1. For the set of keys {1, 4, 5, 10, 16, 17, 21}, draw binary search trees of heights 2, 3, 4, 5, and 6.

Practice

“Practice”problems are straightforward applications of the course material. No creativity or insight should be required to solve them.

2. Insert the keys 12, 8, 9, 20, 10, 15, 3, 11, 5 in this order into an initially empty AVL tree. Show your progress (at least one tree after each insertion) and final tree result. Indicate the height of each subtree next to every node in your final tree (you may find it useful to do this for every tree, not just the final one).

3. Find a key you could insert into the last tree for the previous problem, so that the result requires rebalancing. Explain which node(s) need rebalancing, and show the result of the rebalancing.

4. Delete the key 5 from the following AVL tree. What type of imbalance does it cause? Balance the tree and show your results. Describe your process.

Challenge

“Challenge”problems require some insight or creativity to apply the course material in a different way. Challenge- level problems are not necessarily difficult: for example, the first problem below is really more practice-level.

5. We want to come up with a data structure that stores a collection of elements C with the following operations.

Insert(C, x): add x to C . Duplicate elements are allowed. Runs in worst-case time O(log n).

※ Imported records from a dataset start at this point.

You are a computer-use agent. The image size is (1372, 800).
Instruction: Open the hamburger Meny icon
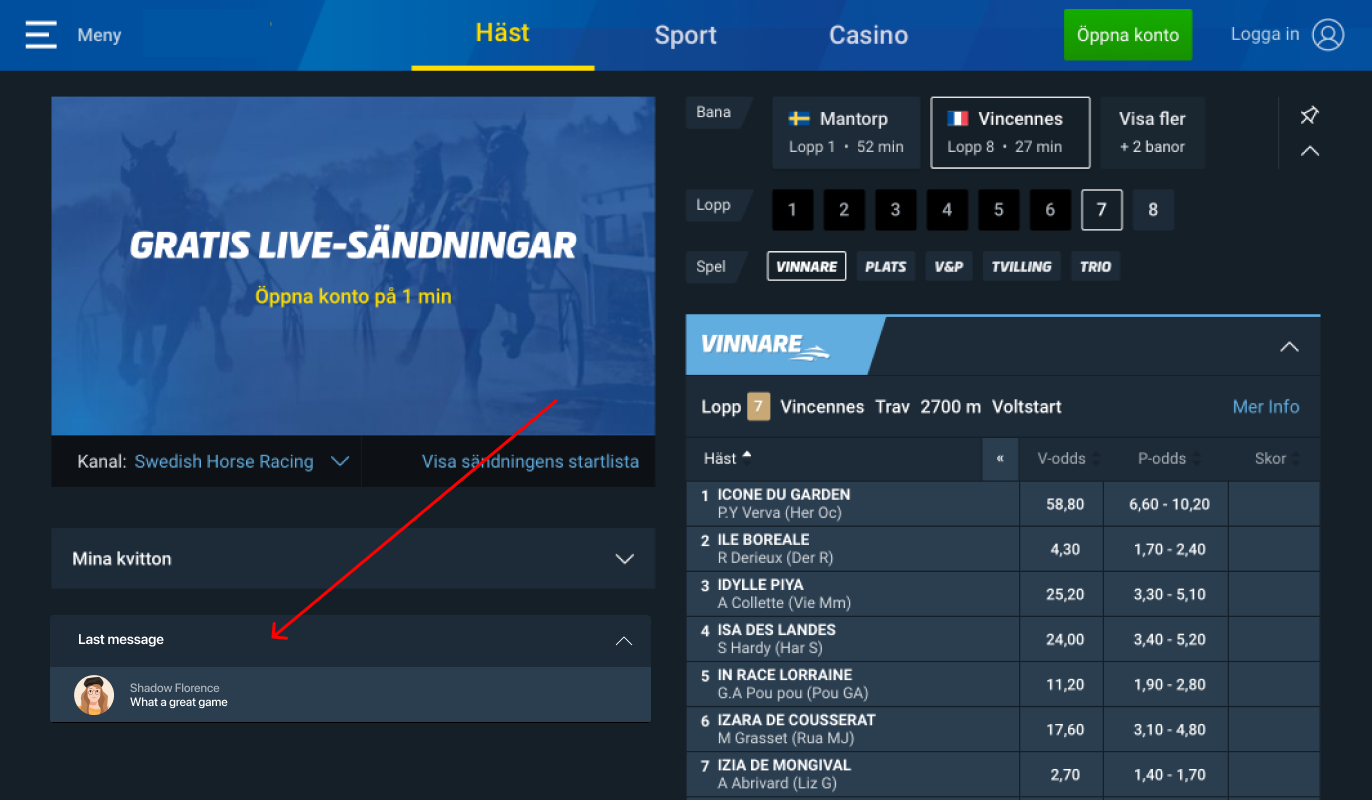(x=41, y=35)
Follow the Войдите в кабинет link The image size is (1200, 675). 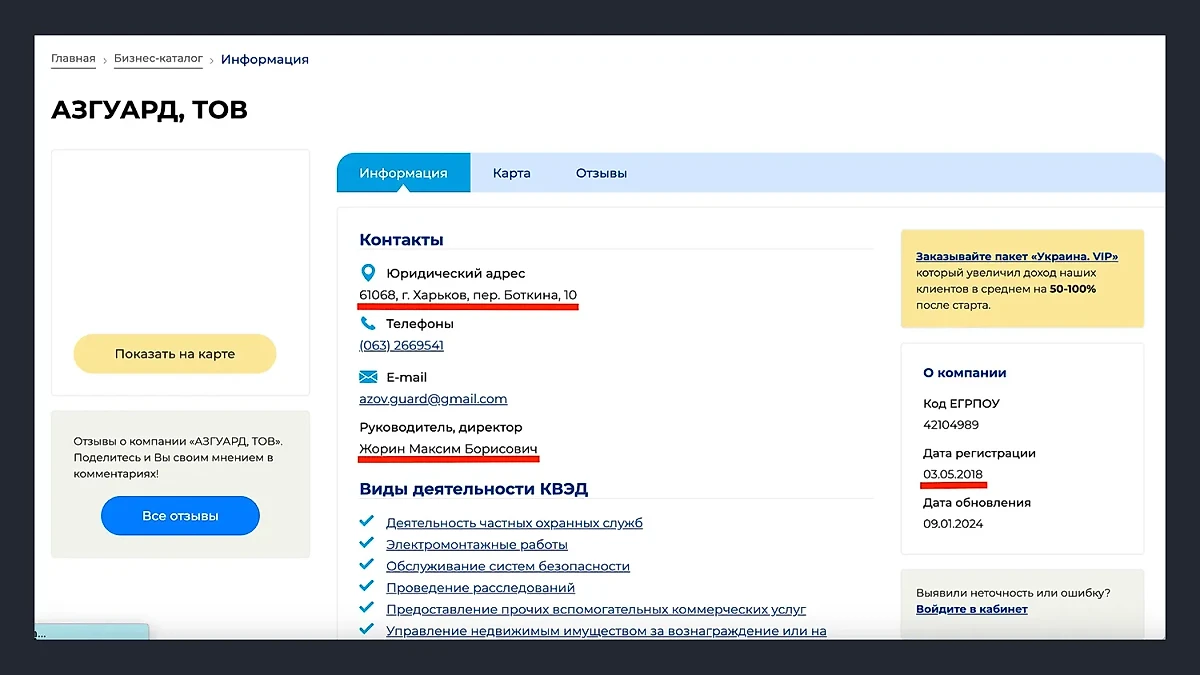[970, 609]
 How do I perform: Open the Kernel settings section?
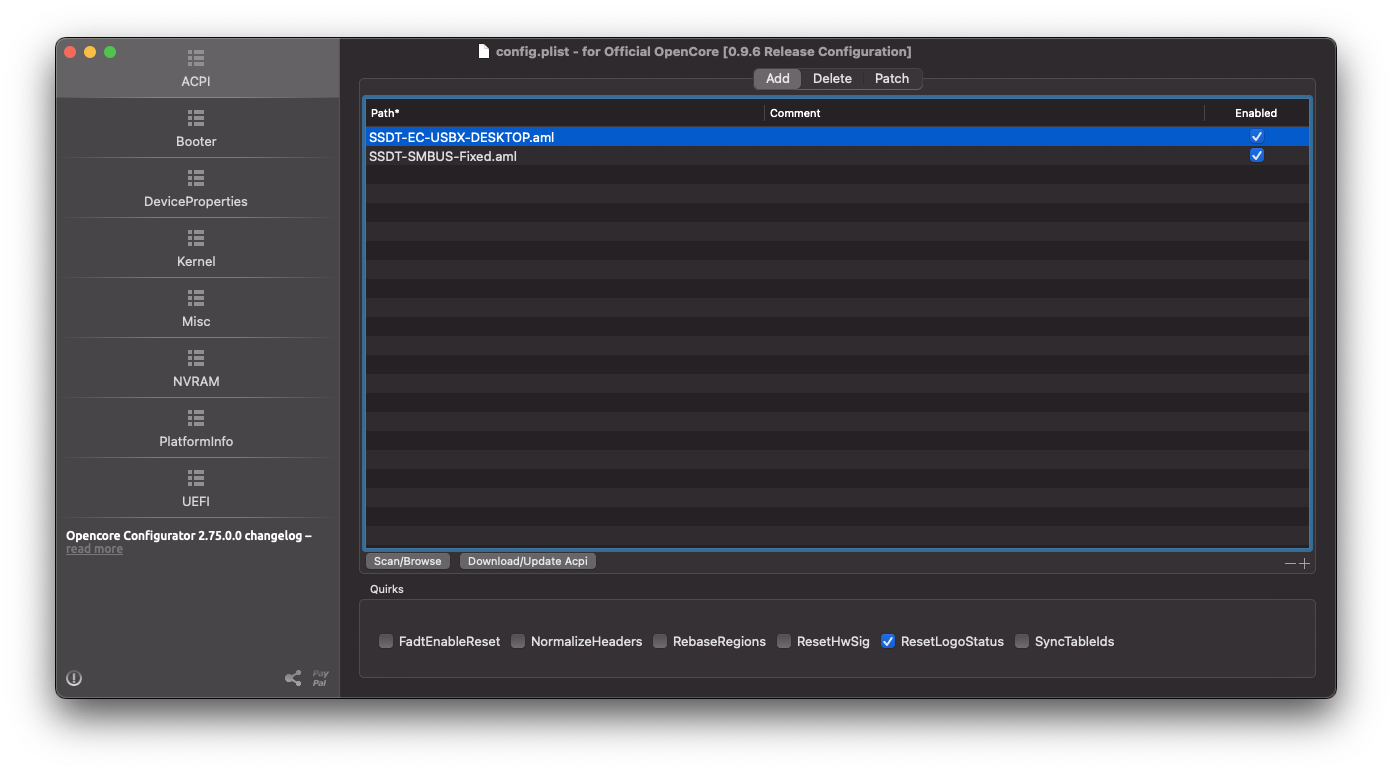pos(196,248)
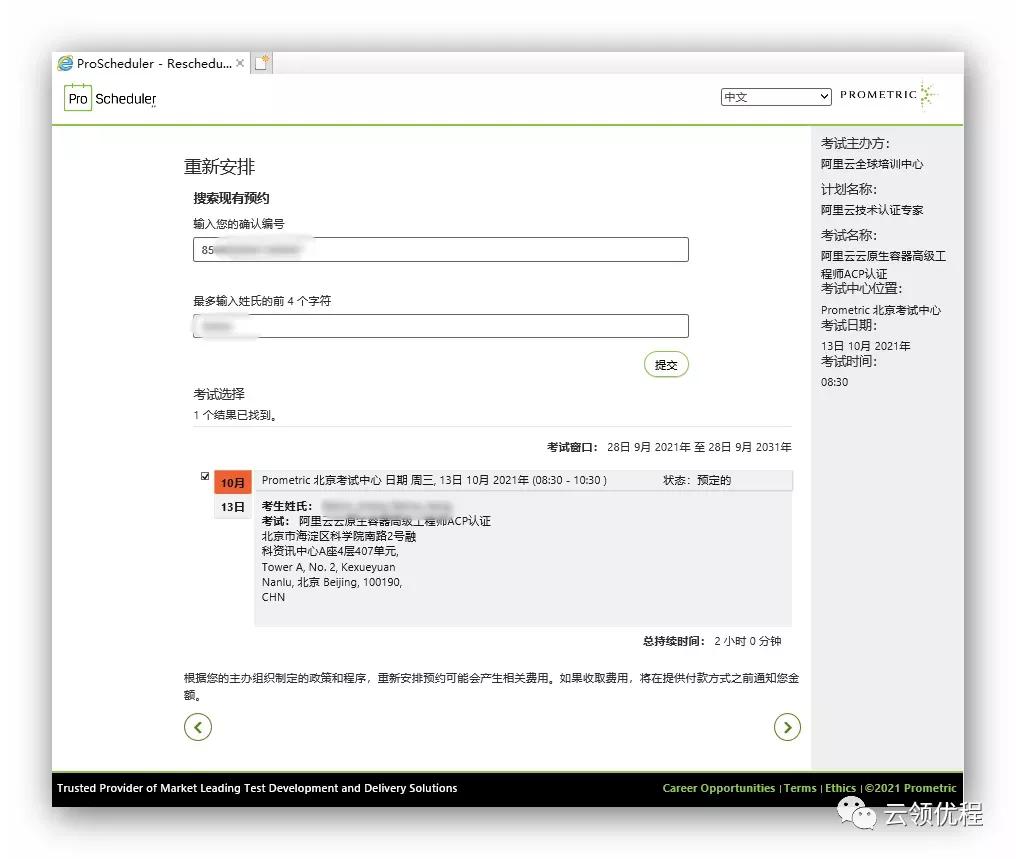The width and height of the screenshot is (1016, 859).
Task: Click the last name input field
Action: click(440, 325)
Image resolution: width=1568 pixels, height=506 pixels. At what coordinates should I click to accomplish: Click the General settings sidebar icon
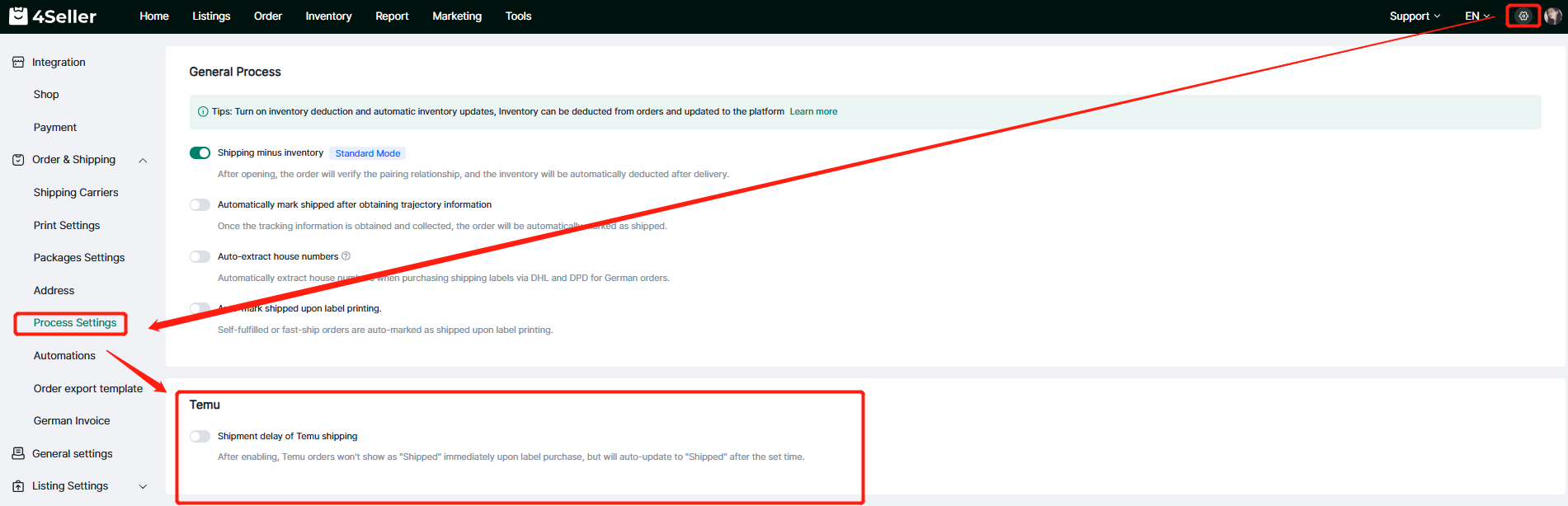pos(18,453)
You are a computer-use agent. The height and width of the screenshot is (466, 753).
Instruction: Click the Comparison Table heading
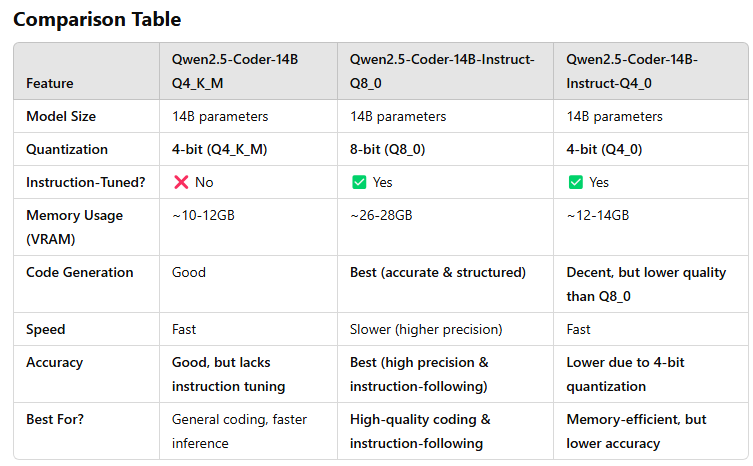coord(97,19)
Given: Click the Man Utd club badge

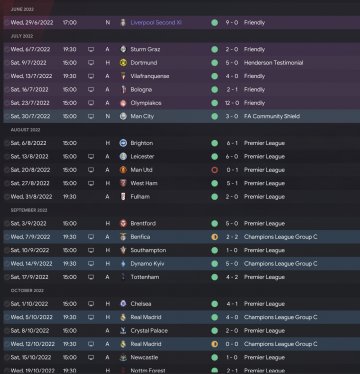Looking at the screenshot, I should (x=123, y=170).
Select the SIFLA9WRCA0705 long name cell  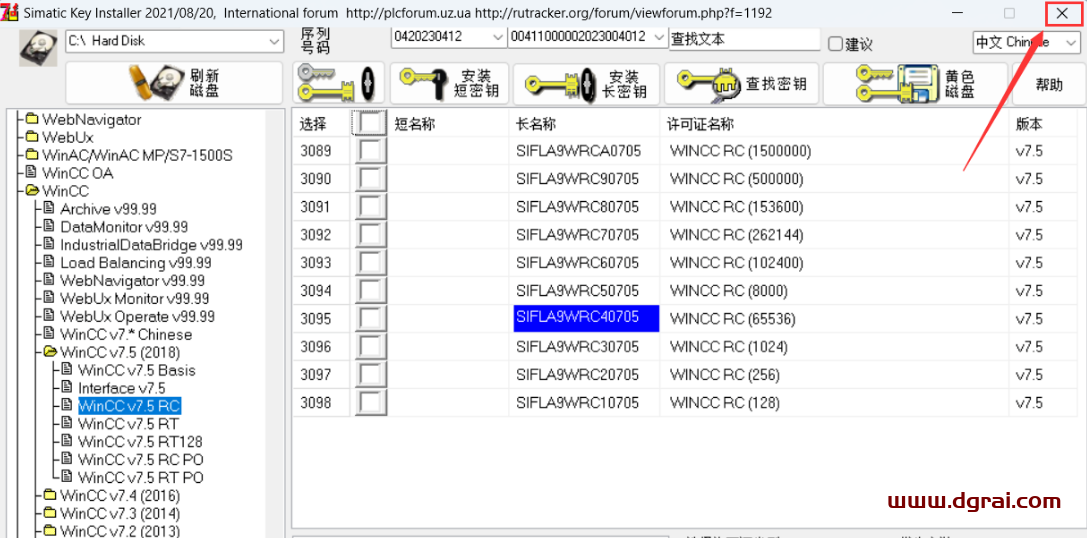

Min(C) / Max(C): return a smallest / largest element in C . Runs in worst-case time O(1).

ExtractMin(C) / ExtractMax(C): remove and return a smallest / largest element from C . Runs in worst-case time O(log n).

Note: we want to implement both operations in each pair Min/Max and ExtractMin/ExtractMax.

Describe how to implement these operations by using TWO regular heaps, where one additional piece of information is stored along with each element. Your heaps can be the same type (two min-heaps or two max-heaps) or different types (one min-heap and one max-heap).  Describe precisely what additional information you store with each value, and how to perform each of the operations. Justify briefly that your implementation satisfies the runtime requirements. In your answer, you may call any of the standard heap operations from lectures or the textbook, and your runtime analysis can be based on known properties of these algorithms.

6. Describe how to implement the ADT from the previous question by using one AVL tree, together with some additional information. Describe precisely what additional information you store, how to perform each of the operations, and how the additional information is maintained up-to-date during operations that modify the collection. Justify briefly that your implementation satisfies the runtime requirements. In your answer, you may call any of the standard AVL operations from lectures or the textbook, and your runtime analysis can be based on known properties of these algorithms.

7. Write an algorithm Union(T1, T2 ) that, given pointers to the roots T1 and T2 of two AVL trees, creates an AVL tree containing the union of all the keys in T1 and T2, and returns a pointer to its root. (We want only the keys, none of the rest ot the information associated with each element.) Each of T1 and T2 may contain duplicate keys, and the union of the trees should contain all duplicates (for each key x, there should be as many copies of x in the union as there are in T1 and T2 together). Your algorithm should run in worst-case time Θ (n), where n is the total number of nodes in the two trees. Briefly justify that your algorithm is correct and runs within the required worst-case time.

Extra

“Extra”problems go beyond the learning objectives of the course, making connections to topics we will not cover, or giving you a glimpse of how the material can be taken further. You do NOT have to attempt “extra”problems for full credit. They are provided for your interest only.

8. A binary tree is k-balanced if, for every node u, the absolute value of the difference between the heights of u’s subtrees is at most k . (Thus, an AVL tree is a 1-balanced binary search tree.) Prove that the height of every 2-balanced binary tree with n nodes is Θ (log n).

Next, describe what modifications are necessary to the Insert and Delete methods to implement a 2-balanced BST. Does the new balance requirement simplify anything compared to AVL trees?